Exercise details => Output the entries underneath exactly as they are.

Material for the task =>
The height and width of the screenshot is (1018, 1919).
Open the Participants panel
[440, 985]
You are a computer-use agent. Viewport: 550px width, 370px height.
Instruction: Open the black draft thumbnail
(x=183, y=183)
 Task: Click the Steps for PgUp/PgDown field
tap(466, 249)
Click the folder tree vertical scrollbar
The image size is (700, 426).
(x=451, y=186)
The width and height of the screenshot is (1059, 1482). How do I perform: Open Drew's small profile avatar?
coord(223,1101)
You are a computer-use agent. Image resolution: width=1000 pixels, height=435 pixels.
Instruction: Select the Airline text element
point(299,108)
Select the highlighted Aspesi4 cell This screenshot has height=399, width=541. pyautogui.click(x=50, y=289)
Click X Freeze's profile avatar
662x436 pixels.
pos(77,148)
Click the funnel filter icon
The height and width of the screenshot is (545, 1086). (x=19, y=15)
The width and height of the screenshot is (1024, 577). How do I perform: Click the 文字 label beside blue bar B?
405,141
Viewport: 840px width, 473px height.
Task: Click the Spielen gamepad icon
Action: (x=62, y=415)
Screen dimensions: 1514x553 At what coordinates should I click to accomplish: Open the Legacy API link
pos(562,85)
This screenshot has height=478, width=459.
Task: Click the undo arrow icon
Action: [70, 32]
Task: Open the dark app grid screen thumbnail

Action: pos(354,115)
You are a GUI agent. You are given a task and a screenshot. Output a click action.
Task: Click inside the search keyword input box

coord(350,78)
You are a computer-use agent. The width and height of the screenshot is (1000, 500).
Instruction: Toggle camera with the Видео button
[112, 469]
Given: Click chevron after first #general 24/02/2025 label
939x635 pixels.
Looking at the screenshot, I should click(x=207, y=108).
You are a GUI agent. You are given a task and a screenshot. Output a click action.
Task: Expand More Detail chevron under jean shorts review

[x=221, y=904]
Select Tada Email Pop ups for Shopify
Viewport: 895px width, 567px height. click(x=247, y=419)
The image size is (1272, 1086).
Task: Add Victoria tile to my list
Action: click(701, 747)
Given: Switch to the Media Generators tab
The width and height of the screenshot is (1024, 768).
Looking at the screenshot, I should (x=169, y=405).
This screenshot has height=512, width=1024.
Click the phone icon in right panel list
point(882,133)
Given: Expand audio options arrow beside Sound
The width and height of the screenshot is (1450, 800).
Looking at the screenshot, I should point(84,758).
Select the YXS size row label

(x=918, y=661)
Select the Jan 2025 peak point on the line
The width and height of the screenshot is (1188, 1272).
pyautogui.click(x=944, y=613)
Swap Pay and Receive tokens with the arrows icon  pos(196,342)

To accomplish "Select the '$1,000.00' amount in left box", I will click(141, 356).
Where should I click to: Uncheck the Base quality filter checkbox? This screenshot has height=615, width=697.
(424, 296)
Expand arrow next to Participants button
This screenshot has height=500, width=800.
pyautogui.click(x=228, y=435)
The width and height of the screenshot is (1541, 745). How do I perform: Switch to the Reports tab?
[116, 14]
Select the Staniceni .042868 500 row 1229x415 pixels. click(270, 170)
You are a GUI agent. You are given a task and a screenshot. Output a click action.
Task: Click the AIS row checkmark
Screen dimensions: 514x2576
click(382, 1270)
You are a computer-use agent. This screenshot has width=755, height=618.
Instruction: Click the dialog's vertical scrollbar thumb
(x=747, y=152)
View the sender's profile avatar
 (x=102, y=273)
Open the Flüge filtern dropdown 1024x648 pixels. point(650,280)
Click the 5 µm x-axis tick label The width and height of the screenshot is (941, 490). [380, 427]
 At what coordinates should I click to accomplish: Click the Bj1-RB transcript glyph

Solution below =>
The height and width of the screenshot is (1018, 1919).
Open the Participants panel
[440, 985]
You are a computer-use agent. Viewport: 550px width, 370px height.
Instruction: Open the black draft thumbnail
(x=183, y=183)
 Task: Click the Steps for PgUp/PgDown field
tap(466, 249)
Click the folder tree vertical scrollbar
The image size is (700, 426).
(x=451, y=186)
The width and height of the screenshot is (1059, 1482). How do I perform: Open Drew's small profile avatar?
coord(223,1101)
You are a computer-use agent. Image resolution: width=1000 pixels, height=435 pixels.
Instruction: Select the Airline text element
point(299,108)
Select the highlighted Aspesi4 cell This screenshot has height=399, width=541. pyautogui.click(x=50, y=289)
Click X Freeze's profile avatar
662x436 pixels.
pos(77,148)
Click the funnel filter icon
The height and width of the screenshot is (545, 1086). (x=19, y=15)
The width and height of the screenshot is (1024, 577). How do I perform: Click the 文字 label beside blue bar B?
405,141
Viewport: 840px width, 473px height.
Task: Click the Spielen gamepad icon
Action: (x=62, y=415)
Screen dimensions: 1514x553 At what coordinates should I click to accomplish: Open the Legacy API link
pos(562,85)
This screenshot has height=478, width=459.
Task: Click the undo arrow icon
Action: [70, 32]
Task: Open the dark app grid screen thumbnail

Action: pos(354,115)
You are a GUI agent. You are given a task and a screenshot. Output a click action.
Task: Click inside the search keyword input box

coord(350,78)
You are a computer-use agent. The width and height of the screenshot is (1000, 500).
Instruction: Toggle camera with the Видео button
[112, 469]
Given: Click chevron after first #general 24/02/2025 label
939x635 pixels.
Looking at the screenshot, I should click(x=207, y=108).
You are a GUI agent. You are given a task and a screenshot. Output a click action.
Task: Expand More Detail chevron under jean shorts review

[x=221, y=904]
Select Tada Email Pop ups for Shopify
Viewport: 895px width, 567px height. click(x=247, y=419)
The image size is (1272, 1086).
Task: Add Victoria tile to my list
Action: click(701, 747)
Given: Switch to the Media Generators tab
The width and height of the screenshot is (1024, 768).
Looking at the screenshot, I should (x=169, y=405).
This screenshot has height=512, width=1024.
Click the phone icon in right panel list
point(882,133)
Given: Expand audio options arrow beside Sound
The width and height of the screenshot is (1450, 800).
Looking at the screenshot, I should point(84,758).
Select the YXS size row label

(x=918, y=661)
Select the Jan 2025 peak point on the line
The width and height of the screenshot is (1188, 1272).
pyautogui.click(x=944, y=613)
Swap Pay and Receive tokens with the arrows icon  pos(196,342)

To accomplish "Select the '$1,000.00' amount in left box", I will click(141, 356).
Where should I click to: Uncheck the Base quality filter checkbox? This screenshot has height=615, width=697.
(424, 296)
Expand arrow next to Participants button
This screenshot has height=500, width=800.
pyautogui.click(x=228, y=435)
The width and height of the screenshot is (1541, 745). How do I perform: Switch to the Reports tab?
[116, 14]
Select the Staniceni .042868 500 row 1229x415 pixels. click(270, 170)
You are a GUI agent. You are given a task and a screenshot. Output a click action.
Task: Click the AIS row checkmark
Screen dimensions: 514x2576
click(382, 1270)
You are a computer-use agent. This screenshot has width=755, height=618.
Instruction: Click the dialog's vertical scrollbar thumb
(x=747, y=152)
View the sender's profile avatar
 (x=102, y=273)
Open the Flüge filtern dropdown 1024x648 pixels. point(650,280)
Click the 5 µm x-axis tick label The width and height of the screenshot is (941, 490). [380, 427]
 At what coordinates should I click to accomplish: Click the Bj1-RB transcript glyph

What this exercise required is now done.